**DESCRIPTION OF THE TASK:**
In the records, each line holding "Estado" must be reported.

== TASK INPUTS ==

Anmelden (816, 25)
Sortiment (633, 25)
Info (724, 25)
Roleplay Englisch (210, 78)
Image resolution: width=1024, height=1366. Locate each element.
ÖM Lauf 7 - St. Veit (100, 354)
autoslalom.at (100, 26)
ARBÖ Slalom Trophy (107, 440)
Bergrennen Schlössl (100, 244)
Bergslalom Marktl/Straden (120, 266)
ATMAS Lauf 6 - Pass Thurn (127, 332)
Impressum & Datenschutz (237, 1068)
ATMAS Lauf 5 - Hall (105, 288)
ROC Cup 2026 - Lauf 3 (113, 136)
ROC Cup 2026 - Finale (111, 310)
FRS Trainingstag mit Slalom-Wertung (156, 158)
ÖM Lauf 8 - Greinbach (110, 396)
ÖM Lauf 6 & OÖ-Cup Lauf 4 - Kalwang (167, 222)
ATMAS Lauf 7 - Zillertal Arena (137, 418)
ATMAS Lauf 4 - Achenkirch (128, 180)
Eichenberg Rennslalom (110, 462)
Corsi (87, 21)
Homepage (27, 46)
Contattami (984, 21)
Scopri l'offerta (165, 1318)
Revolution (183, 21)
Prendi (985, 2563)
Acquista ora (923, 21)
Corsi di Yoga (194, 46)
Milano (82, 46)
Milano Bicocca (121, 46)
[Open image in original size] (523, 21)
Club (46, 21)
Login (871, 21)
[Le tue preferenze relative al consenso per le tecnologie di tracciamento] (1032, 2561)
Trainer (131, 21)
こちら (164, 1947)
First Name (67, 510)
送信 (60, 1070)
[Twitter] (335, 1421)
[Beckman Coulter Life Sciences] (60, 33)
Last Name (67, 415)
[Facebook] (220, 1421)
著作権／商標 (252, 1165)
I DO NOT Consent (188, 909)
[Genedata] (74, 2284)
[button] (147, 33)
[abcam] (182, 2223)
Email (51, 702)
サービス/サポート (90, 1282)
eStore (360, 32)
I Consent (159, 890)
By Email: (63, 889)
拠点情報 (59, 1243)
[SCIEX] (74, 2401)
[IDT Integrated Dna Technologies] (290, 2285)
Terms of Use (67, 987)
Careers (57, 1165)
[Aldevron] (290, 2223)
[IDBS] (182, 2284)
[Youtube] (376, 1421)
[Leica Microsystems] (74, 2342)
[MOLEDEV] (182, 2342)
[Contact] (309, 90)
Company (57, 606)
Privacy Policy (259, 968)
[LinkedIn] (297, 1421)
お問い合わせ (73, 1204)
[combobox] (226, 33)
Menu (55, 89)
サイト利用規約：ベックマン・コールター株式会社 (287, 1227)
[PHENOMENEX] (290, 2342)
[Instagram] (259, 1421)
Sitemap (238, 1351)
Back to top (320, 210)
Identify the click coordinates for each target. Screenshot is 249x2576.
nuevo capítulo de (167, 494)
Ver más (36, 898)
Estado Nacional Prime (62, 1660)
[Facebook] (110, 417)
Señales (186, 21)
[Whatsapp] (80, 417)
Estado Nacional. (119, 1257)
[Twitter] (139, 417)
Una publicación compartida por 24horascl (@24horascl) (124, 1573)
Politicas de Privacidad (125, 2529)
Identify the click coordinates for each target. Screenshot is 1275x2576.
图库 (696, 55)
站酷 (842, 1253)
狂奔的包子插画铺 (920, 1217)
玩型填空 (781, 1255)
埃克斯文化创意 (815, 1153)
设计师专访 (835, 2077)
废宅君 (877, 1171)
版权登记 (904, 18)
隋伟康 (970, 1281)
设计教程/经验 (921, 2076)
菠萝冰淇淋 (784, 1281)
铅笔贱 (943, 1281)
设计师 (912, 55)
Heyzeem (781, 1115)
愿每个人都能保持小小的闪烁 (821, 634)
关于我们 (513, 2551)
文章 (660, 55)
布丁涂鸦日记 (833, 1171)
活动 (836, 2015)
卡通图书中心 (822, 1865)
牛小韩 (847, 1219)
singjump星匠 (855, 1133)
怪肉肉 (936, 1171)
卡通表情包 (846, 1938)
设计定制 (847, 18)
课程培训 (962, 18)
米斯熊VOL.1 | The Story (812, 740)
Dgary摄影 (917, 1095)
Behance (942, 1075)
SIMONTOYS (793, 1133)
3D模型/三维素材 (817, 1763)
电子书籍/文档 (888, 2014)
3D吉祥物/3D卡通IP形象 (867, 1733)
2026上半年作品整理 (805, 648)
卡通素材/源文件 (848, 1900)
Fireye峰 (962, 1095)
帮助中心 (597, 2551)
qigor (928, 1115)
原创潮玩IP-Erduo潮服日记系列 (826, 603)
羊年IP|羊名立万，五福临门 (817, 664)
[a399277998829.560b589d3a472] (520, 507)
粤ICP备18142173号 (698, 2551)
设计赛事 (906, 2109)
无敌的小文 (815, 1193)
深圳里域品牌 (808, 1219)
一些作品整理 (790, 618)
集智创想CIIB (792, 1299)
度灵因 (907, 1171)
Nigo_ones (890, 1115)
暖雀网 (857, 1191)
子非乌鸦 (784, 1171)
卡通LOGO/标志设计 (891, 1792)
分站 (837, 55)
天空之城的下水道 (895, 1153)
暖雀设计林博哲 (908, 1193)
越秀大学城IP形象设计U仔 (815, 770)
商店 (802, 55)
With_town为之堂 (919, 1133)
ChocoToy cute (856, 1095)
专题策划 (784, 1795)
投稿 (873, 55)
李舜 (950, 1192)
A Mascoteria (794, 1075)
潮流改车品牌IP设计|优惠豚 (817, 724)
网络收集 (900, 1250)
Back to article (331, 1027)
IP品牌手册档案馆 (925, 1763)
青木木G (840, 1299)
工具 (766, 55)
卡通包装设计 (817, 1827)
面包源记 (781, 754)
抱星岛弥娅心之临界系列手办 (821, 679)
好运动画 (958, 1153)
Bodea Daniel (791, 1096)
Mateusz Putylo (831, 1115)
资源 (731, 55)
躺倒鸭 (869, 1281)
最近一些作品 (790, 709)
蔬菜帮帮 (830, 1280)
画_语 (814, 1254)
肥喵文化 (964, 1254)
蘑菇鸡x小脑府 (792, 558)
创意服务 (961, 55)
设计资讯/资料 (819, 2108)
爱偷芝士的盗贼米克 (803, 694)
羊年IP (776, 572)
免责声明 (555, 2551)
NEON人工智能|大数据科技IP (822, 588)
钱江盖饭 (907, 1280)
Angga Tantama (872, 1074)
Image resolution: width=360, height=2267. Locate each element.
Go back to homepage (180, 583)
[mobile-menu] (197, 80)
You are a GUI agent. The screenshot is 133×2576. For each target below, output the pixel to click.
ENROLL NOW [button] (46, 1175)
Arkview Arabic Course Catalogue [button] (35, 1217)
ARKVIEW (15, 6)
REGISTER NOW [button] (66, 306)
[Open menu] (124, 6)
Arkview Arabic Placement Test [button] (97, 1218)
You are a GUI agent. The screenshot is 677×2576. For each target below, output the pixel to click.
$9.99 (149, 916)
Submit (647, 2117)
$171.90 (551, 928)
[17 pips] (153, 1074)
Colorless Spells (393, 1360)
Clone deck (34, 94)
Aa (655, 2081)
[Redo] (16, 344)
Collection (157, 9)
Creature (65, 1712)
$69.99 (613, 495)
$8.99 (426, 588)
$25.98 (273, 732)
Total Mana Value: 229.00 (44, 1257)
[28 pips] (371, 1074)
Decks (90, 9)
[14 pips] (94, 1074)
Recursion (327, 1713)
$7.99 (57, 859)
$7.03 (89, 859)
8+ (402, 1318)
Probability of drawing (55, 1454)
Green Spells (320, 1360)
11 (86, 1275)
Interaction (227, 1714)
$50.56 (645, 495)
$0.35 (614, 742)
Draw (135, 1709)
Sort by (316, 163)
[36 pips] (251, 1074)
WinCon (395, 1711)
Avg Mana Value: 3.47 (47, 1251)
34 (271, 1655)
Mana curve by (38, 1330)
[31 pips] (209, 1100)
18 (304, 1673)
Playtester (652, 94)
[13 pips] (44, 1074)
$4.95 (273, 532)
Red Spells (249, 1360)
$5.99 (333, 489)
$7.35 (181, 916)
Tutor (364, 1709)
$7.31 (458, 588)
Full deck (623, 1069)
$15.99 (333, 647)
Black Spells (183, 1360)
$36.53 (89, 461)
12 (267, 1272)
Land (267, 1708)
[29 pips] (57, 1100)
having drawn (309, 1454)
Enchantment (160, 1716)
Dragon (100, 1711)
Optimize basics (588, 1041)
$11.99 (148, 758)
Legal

===

**OUTPUT:**
Estado Nacional Prime (62, 1660)
Estado Nacional. (119, 1257)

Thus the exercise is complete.